Task: Print, unchanged, the line containing "Task: Open the Adobe Reader 9 shortcut icon" along with all lines that follow it to the end of the listing.

Study material:
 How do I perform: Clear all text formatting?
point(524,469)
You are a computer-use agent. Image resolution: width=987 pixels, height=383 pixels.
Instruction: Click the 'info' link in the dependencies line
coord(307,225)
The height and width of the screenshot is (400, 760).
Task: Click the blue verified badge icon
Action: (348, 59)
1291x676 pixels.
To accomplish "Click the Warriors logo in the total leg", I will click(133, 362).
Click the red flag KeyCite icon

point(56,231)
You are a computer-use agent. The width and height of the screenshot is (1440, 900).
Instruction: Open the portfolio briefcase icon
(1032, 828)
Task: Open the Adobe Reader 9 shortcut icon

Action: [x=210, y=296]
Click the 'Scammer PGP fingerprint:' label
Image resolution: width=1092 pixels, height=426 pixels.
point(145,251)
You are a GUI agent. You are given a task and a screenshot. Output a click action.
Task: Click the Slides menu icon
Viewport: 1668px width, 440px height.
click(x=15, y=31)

Answer section:
Task: Open the Adobe Reader 9 shortcut icon

Action: [x=210, y=296]
Click the 'Scammer PGP fingerprint:' label
Image resolution: width=1092 pixels, height=426 pixels.
point(145,251)
You are a GUI agent. You are given a task and a screenshot. Output a click action.
Task: Click the Slides menu icon
Viewport: 1668px width, 440px height.
click(x=15, y=31)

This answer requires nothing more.